(Records from a data source)
Content starts
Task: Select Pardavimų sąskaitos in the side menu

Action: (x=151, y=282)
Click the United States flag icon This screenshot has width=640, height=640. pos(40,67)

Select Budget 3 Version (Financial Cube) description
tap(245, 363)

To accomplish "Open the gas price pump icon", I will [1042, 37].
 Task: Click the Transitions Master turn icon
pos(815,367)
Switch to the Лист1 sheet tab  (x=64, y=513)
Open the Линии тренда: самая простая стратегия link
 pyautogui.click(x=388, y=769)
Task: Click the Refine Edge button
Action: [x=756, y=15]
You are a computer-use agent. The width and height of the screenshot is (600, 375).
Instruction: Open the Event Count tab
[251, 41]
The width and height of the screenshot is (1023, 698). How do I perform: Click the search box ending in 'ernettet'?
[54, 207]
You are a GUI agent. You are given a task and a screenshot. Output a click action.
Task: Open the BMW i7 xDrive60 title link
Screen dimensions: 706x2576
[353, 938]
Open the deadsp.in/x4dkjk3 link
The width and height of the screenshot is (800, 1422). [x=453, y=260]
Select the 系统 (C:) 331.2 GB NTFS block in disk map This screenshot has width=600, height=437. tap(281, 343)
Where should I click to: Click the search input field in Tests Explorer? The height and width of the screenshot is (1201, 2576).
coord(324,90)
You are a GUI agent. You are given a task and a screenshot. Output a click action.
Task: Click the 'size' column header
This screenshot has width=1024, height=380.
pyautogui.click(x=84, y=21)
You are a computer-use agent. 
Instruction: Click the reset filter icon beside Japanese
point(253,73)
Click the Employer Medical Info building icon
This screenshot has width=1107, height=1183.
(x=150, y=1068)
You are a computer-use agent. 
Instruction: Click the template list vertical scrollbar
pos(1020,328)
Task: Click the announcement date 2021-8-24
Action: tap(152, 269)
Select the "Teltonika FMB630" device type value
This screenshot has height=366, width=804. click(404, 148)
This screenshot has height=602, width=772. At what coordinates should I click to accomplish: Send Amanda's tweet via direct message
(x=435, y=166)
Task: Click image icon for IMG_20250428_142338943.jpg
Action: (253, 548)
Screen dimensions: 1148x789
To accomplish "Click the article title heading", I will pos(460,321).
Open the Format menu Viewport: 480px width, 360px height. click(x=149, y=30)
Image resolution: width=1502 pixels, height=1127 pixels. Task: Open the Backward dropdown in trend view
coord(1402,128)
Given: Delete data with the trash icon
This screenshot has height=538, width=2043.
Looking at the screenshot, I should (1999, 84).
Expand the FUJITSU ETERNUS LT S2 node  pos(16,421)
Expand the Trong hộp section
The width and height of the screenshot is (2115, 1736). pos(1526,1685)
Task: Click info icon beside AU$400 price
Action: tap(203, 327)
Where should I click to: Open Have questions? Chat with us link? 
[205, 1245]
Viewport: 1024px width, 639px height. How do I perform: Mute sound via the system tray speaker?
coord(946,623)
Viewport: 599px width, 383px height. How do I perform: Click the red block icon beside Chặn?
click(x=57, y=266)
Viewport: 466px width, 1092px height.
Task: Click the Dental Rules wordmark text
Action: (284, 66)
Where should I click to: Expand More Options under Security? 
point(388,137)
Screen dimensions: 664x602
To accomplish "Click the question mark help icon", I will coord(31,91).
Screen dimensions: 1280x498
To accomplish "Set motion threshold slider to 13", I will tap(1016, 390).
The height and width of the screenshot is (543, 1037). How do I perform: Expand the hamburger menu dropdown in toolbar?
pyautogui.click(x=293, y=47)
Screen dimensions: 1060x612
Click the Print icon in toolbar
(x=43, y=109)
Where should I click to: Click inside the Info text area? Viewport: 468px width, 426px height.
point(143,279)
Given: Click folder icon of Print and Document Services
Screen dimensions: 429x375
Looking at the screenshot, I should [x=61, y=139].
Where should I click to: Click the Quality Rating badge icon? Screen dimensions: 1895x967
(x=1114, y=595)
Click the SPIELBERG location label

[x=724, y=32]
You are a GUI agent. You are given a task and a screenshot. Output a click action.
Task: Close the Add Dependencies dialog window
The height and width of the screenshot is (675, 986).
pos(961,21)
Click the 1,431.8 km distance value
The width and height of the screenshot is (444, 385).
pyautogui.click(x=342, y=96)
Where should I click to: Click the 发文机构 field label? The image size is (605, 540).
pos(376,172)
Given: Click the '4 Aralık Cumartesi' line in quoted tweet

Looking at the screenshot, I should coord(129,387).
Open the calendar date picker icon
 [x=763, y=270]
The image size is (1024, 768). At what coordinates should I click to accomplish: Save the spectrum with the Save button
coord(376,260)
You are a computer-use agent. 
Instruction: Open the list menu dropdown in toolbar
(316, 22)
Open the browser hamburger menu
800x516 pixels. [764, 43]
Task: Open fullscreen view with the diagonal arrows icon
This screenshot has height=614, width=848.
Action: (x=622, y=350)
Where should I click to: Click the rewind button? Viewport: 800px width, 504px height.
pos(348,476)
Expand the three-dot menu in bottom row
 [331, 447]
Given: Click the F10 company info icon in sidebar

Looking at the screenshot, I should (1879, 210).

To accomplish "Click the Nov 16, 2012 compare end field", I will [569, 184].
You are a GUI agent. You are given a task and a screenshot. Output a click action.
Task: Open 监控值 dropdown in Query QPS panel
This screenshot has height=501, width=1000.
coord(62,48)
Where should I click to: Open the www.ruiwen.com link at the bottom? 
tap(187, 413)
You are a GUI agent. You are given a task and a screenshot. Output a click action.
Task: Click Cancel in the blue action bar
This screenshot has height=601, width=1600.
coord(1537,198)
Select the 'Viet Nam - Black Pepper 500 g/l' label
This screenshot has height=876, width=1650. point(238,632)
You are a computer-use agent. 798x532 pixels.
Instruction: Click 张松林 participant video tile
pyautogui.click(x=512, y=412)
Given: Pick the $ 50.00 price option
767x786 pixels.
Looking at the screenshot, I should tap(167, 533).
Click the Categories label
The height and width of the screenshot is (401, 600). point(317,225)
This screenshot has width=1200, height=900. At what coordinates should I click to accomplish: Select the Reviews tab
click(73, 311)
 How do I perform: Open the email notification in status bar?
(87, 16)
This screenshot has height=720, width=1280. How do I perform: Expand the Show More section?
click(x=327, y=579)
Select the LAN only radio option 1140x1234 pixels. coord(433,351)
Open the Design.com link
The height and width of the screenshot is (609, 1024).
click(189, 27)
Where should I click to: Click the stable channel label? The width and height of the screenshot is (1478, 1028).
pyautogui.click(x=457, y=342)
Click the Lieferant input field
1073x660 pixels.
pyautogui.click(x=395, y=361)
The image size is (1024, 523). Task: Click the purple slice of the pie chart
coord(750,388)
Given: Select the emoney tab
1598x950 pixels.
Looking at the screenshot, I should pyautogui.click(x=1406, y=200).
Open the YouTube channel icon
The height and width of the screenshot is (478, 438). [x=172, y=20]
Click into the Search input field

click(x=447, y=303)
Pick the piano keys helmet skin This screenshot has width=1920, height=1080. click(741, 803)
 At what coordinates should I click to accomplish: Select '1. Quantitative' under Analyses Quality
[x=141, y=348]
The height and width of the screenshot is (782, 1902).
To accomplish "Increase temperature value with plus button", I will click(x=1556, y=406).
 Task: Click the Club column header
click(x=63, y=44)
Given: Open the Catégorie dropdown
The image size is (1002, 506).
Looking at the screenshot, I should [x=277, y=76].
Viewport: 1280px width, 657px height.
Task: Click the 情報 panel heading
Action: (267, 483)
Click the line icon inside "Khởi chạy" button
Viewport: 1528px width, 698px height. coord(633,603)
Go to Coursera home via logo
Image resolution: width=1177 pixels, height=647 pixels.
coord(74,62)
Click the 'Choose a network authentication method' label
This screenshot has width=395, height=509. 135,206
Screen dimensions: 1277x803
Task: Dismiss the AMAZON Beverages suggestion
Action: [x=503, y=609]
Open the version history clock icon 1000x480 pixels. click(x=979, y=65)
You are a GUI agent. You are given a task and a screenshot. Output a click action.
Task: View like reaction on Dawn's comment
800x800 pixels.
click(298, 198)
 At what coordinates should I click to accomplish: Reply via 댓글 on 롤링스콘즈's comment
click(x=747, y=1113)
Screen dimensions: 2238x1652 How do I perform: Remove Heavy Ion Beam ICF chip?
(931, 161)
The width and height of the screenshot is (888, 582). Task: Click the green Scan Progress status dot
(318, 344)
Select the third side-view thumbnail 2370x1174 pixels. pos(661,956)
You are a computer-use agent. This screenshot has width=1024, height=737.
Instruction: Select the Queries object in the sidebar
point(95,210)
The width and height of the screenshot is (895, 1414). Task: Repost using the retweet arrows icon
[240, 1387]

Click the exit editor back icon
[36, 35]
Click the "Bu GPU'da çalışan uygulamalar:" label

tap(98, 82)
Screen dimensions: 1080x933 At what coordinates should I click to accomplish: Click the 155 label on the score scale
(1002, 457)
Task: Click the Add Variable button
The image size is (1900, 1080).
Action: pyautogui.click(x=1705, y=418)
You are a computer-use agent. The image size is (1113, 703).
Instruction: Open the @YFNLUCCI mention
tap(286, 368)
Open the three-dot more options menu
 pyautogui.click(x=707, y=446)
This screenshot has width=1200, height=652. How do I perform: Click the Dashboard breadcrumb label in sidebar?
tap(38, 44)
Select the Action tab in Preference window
Content ends
Return the entries exactly through the "You are a computer-use agent. The width" line.

Task: Select Pardavimų sąskaitos in the side menu

Action: (x=151, y=282)
Click the United States flag icon This screenshot has width=640, height=640. pos(40,67)

Select Budget 3 Version (Financial Cube) description
tap(245, 363)

To accomplish "Open the gas price pump icon", I will [1042, 37].
 Task: Click the Transitions Master turn icon
pos(815,367)
Switch to the Лист1 sheet tab  (x=64, y=513)
Open the Линии тренда: самая простая стратегия link
 pyautogui.click(x=388, y=769)
Task: Click the Refine Edge button
Action: [x=756, y=15]
You are a computer-use agent. The width and height of the screenshot is (600, 375).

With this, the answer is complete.